**DIRECTIVE A**. Quote the part of the court opinion that opens with the words containing "David G. Lowe, Asst." and closes with "FIELD, Circuit Judges.", word for word.

## start TEXT TO READ

452 F2d 638 United States v. Smith
452 F.2d 638
UNITED STATES of America, Appellee,
John Mack SMITH, Appellant.
United States Court of Appeals,
Argued Nov. 5, 1971.
Decided Dec. 22, 1971.
T. S. Ellis, III, Richmond, Va. (Court-appointed) [Hunton, Williams, Gay, Powell & Gibson, Richmond, Va., on brief], for appellant.
David G. Lowe, Asst. U. S. Atty. (Brian P. Gettings, U. S. Atty., on brief), for appellee.
Before HAYNSWORTH, Chief Judge, and WINTER and FIELD, Circuit Judges.
Convicted of the interstate transportation of forged securities, knowing the same to have been forged, in violation of 18 U.S.C.A. Sec. 2314, John Mack Smith appeals. He advances numerous contentions why his conviction should be set aside, but we find no error and affirm.
The securities were Travelers Express money orders stolen from the Astro liquor store, in Washington, D. C., during the civil disorders following the assassination of Dr. Martin Luther King. The date of theft was April 18, 1968, and the money orders were stolen in blank. Almost two years later, one of these checks, validated by a validating machine stolen from another store in Washington, D. C., in the amount of $150.00, was cashed by defendant at a Sears, Roebuck store in Petersburg, Virginia. An investigation and the instant prosecution followed.
Defendant claims that an incourt identification of him by the Sears, Roebuck cashier and evidence of an earlier photographic identification as the man who cashed the check was improperly used to convict him, because of the use of unduly suggestive photographs of him prior to the time that he was taken into custody. Simmons v. United States, 390 U.S. 377, 88 S.Ct. 967, 19 L.Ed.2d 1247 (1968). The cashier saw photographs on two occasions. The first time she could make no identification. The second time she identified one photograph of defendant from a spread of photographs of eight persons of the same race and approximately the same age. Two photographs of defendant were included in the spread. We think this use of photographs was not unduly suggestive.

## end TEXT TO READ
## start INPUT RECORDS

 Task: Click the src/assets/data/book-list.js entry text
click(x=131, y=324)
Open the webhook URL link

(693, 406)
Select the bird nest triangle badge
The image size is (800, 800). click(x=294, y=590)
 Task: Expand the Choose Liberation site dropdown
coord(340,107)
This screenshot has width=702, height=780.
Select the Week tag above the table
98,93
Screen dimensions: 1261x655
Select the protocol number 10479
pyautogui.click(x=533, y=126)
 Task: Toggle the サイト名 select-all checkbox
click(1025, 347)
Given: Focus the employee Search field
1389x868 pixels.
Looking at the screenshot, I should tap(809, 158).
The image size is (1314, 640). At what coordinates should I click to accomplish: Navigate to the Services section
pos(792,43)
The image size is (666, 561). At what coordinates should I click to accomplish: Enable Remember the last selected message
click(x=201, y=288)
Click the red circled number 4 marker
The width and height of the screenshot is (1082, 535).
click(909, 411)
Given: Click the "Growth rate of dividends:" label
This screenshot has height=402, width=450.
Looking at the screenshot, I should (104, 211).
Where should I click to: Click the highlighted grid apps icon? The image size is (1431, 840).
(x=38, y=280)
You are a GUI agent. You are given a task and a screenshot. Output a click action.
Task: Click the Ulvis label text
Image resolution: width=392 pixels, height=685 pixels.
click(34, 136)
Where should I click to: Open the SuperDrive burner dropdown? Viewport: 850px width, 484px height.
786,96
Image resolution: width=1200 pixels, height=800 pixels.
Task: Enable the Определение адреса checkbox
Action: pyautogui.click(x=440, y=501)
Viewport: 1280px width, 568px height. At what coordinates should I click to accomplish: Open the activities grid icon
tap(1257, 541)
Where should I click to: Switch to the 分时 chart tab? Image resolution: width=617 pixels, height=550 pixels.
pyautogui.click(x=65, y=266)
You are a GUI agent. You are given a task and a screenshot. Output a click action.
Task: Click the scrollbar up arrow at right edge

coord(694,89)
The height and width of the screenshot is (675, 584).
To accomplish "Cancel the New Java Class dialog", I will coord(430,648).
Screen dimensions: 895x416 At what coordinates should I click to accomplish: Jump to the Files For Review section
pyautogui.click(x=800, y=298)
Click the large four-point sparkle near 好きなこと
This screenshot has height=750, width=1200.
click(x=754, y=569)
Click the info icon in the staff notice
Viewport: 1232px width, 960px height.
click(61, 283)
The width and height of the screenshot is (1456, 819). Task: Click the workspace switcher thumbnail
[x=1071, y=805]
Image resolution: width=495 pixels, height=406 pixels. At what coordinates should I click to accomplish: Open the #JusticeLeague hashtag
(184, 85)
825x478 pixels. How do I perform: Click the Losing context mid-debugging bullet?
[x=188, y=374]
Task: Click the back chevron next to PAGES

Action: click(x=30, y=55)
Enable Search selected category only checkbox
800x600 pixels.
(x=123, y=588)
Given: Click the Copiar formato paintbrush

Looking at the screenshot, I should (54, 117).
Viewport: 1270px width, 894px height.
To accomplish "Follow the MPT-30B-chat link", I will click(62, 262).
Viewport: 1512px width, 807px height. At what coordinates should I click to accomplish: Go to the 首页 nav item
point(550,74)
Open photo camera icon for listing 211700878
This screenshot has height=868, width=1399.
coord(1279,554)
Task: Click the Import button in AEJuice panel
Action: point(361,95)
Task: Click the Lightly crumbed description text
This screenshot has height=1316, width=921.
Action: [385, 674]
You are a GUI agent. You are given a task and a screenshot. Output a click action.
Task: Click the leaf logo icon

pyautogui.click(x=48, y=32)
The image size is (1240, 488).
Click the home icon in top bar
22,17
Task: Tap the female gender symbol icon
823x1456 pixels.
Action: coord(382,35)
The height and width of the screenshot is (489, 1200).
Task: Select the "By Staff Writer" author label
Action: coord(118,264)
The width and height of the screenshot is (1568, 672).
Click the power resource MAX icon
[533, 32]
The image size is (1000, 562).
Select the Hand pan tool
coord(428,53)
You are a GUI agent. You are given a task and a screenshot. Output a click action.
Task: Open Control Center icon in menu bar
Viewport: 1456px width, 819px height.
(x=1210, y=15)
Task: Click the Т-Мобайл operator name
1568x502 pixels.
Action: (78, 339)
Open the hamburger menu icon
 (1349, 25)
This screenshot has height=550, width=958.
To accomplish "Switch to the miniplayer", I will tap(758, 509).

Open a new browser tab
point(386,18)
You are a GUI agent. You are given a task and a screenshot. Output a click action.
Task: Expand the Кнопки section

## end INPUT RECORDS

**DIRECTIVE B**. In the listing, reproduce only the part that opens with the line containing "Open the webhook URL link" and closes with the line containing "tap(1257, 541)". Switch "dropdown" to "drop-down menu" and leave everything else unchanged.

**ANSWER A**.
David G. Lowe, Asst. U. S. Atty. (Brian P. Gettings, U. S. Atty., on brief), for appellee.
Before HAYNSWORTH, Chief Judge, and WINTER and FIELD, Circuit Judges.

**ANSWER B**.
Open the webhook URL link

(693, 406)
Select the bird nest triangle badge
The image size is (800, 800). click(x=294, y=590)
 Task: Expand the Choose Liberation site drop-down menu
coord(340,107)
This screenshot has width=702, height=780.
Select the Week tag above the table
98,93
Screen dimensions: 1261x655
Select the protocol number 10479
pyautogui.click(x=533, y=126)
 Task: Toggle the サイト名 select-all checkbox
click(1025, 347)
Given: Focus the employee Search field
1389x868 pixels.
Looking at the screenshot, I should tap(809, 158).
The image size is (1314, 640). At what coordinates should I click to accomplish: Navigate to the Services section
pos(792,43)
The image size is (666, 561). At what coordinates should I click to accomplish: Enable Remember the last selected message
click(x=201, y=288)
Click the red circled number 4 marker
The width and height of the screenshot is (1082, 535).
click(909, 411)
Given: Click the "Growth rate of dividends:" label
This screenshot has height=402, width=450.
Looking at the screenshot, I should (104, 211).
Where should I click to: Click the highlighted grid apps icon? The image size is (1431, 840).
(x=38, y=280)
You are a GUI agent. You are given a task and a screenshot. Output a click action.
Task: Click the Ulvis label text
Image resolution: width=392 pixels, height=685 pixels.
click(34, 136)
Where should I click to: Open the SuperDrive burner drop-down menu? Viewport: 850px width, 484px height.
786,96
Image resolution: width=1200 pixels, height=800 pixels.
Task: Enable the Определение адреса checkbox
Action: pyautogui.click(x=440, y=501)
Viewport: 1280px width, 568px height. At what coordinates should I click to accomplish: Open the activities grid icon
tap(1257, 541)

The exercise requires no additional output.